LocalAGI utilizes some RAG techniques on its own through the use of actions and MCP; however, the more advanced RAG functionality using vector databases and word embeddings is implemented in LocalRecall.
Actions
An action is something the agent is able to do. They are basically scripts that the agent can execute under certain circumstances. These actions can be anything from searching DuckDuckGo to executing trades on the Kraken cryptocurrency exchange. Anything that we can define programmatically can be used as an action in the workflow.
MCP Servers
Model Context Protocol (MPC) servers are an in-between layer for agents and web services that provide a standardized interface for models to utilize the APIs of these services.
MCP (Model Context Protocol) is an open-source standard for connecting AI applications to external systems. [2]
I have not set up any MCP connections for my agent just yet, though I have been browsing some of the available ones for my existing services such as Discourse, Grafana, and Gitea.
LocalRecall
LocalRecall handles memory for the AI agent through the use of vector databases and word embedding.
In short, sources from the knowledge base are transformed into vectors using the embeddings endpoint of LocalAI. These vectors are then stored in a vector database that comes packaged with LocalRecall and is queried for additional context on chat completions. I am using the llama3.2-1b-instruct model also known as bert-embeddings for embeddings, llama3-8b-instruct as my base LLM, and chromem for the vector database.

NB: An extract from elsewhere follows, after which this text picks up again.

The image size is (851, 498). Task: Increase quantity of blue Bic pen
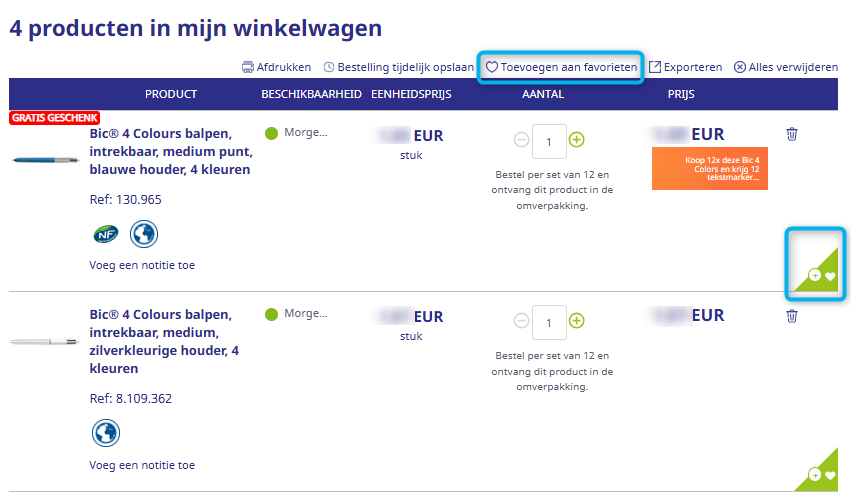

Sources can be local files, web pages, git repositories, sitemaps, etc., and are stored in a collection that maps to the agent name from LocalAGI. When the agent is created and access to the knowledge base is enabled, the collection will be created automatically thorough the LocalRecall API and sources can be added subsequently.
Results
The end result of this effort is a functioning chatbot in the Matrix room that is aware of threads on Discourse and Gitea. It can answer questions about the platform, remembers its chat history, and can learn and improve over time. At the time of writing, this is still a prototype. It honestly doesn’t produce the greatest responses just yet; however, with some tweaking of the models, prompts, and other features, I am hoping this can become quite a useful feature of this platform.